**GOAL OF THE EXERCISE**
Find the lines in the entries that follow where the word "Image" occurs, and state how many there are, with no other words.

--- RECORDS FOR THE EXERCISE Enclosed Below ---

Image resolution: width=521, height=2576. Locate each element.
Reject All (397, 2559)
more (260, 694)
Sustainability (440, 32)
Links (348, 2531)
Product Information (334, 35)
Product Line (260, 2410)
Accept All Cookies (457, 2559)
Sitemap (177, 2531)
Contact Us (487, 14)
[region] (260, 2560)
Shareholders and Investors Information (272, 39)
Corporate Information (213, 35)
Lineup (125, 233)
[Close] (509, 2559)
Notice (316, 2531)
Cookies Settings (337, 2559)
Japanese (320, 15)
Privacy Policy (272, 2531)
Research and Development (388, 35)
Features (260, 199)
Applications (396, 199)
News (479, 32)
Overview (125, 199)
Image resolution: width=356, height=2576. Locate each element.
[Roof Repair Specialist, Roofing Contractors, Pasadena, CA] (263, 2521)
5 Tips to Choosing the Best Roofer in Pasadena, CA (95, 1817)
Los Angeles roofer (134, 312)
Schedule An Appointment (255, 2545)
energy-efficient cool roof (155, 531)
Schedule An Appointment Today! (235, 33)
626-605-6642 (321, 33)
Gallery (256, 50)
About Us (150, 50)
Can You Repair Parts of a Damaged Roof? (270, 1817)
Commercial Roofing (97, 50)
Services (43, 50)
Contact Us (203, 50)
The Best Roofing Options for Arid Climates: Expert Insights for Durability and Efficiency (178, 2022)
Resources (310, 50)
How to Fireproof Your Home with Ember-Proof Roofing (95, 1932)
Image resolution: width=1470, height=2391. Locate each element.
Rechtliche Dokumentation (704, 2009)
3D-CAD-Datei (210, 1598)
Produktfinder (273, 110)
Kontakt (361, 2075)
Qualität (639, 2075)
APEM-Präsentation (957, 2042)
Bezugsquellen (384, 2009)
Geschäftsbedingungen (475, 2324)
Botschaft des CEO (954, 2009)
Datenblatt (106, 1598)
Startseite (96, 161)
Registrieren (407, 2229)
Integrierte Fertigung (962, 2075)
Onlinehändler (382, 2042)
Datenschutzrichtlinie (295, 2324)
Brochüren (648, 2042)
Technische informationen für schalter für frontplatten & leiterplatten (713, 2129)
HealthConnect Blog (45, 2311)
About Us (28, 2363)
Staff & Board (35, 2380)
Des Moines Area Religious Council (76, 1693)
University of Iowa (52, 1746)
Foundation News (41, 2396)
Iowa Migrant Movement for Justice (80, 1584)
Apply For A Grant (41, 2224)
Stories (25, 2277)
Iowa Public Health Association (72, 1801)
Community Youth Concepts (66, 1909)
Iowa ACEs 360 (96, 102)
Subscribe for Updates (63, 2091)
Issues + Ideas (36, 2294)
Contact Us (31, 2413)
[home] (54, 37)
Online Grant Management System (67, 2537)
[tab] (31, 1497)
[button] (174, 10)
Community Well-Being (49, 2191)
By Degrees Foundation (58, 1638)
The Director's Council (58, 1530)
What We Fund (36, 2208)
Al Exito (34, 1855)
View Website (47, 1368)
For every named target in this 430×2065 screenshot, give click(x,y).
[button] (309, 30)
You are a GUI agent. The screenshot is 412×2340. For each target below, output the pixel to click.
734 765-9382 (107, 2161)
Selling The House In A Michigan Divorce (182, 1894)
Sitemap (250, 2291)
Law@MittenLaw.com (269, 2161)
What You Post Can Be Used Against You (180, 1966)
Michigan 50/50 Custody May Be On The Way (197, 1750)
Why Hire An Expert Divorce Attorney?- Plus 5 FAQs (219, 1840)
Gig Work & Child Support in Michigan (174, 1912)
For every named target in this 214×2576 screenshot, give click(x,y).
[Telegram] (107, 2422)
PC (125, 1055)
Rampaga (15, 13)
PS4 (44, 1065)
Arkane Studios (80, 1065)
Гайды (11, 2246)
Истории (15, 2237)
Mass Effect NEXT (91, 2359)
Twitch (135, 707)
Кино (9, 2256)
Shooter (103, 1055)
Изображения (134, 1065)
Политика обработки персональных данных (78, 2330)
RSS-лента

--- End of Enclosed RECORDS FOR THE EXERCISE ---

**TASK OUTPUT**
3